As for Bangladeshi Hindus , all indications suggest that hardly anyone will be tempted to come to Assam. The present per capita income in PPP terms in Bangladesh is about $1600, close to India’s figure whereas for Assam it is only $890 ! And the income is rising faster in Bangladesh than in India ! As top Bangladeshi diplomat to India the late Syed Muzzem Ali told Indian newsmen in Delhi recently, his countrymen went mostly to Italy, other parts of Europe and advanced countries in search of jobs. India did not attract them as before. This has been supported by Hindu community leaders like Pankaj Bhattacharya and others in Bangladesh. Some Hindu Bangladeshis have settled down abroad as well, without looking at India as an option.
The present low number of Bengali Hindus of Bangladesh origin in Assam is understandable from another development. The earlier generations of Bengali Hindu/Muslim migrants mostly moved to relatively more developed West Bengal and other states ,using Assam and the NE as a corridor. Migrants mostly come in search of work, money and minimum security --- all of which have been not exactly plentiful in Assam or the NE. Except for the very poor or weak migrants, the majority must have shifted elsewhere over the years.
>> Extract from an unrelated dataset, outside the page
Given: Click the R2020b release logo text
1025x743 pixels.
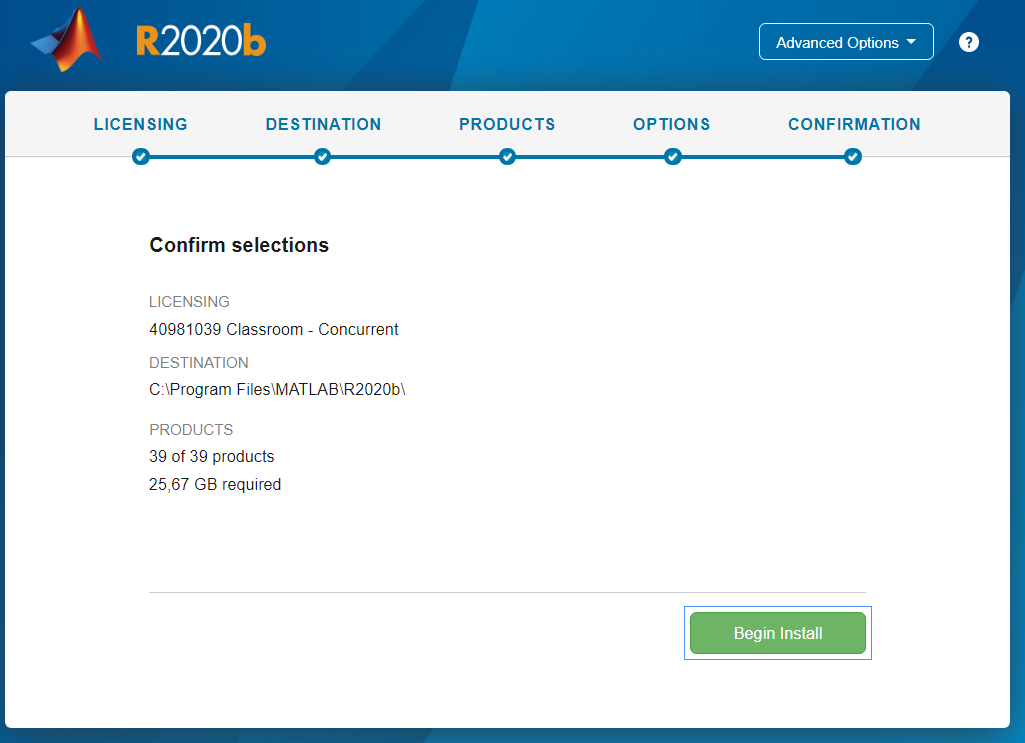Looking at the screenshot, I should 201,41.
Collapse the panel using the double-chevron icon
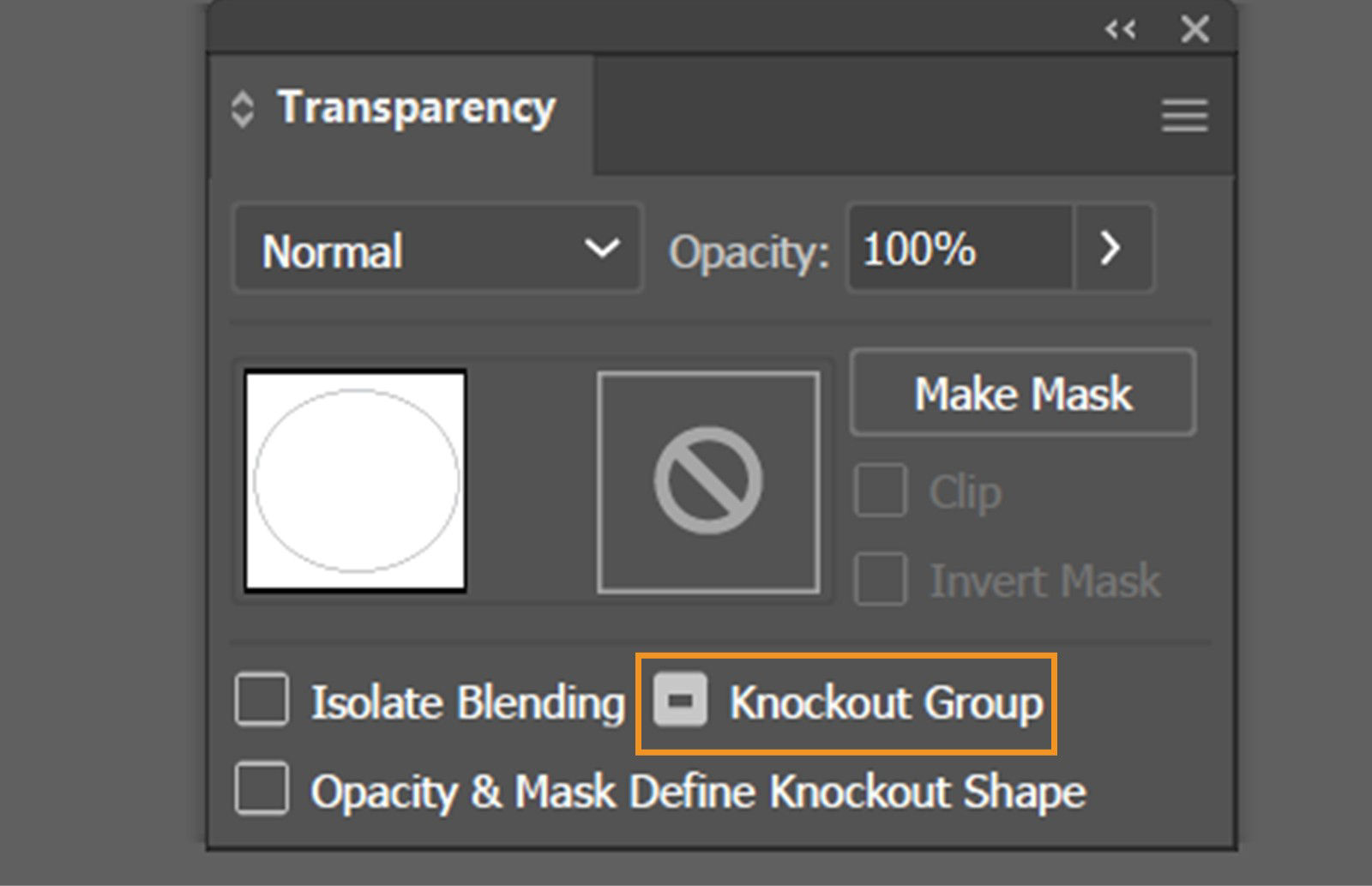 (x=1120, y=28)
By all accounts, the result of the Assam NRC, involving 5 years hard work for 50,000 people and costing Rs 12.8 billion, has been pitifully insignificant. And now everyone, including the BJP in Assam , finds the final results unacceptable ! Given this backdrop, the idea of an NRC all over India will not find favour with India’s ruling establishment, at least for some years. India’s economy surely cannot stand the strain of losing another Rs 12 billion in a wild goose chase or another harebrained head-counting exercise. No wonder Prime Minister Narendra Modi has put the NRC issue on a backburner by speaking on the matter at a public rally. In effect he has overruled Union Home Minister Amit Shah, who has gone relatively quiet on the subject.
Most observers feel that over time not much will be heard about a nation-wide NRC or even its repeat in Assam. Fittingly, there is also silence about the 10 new detention centres proposed for Assam earlier by Sonowal.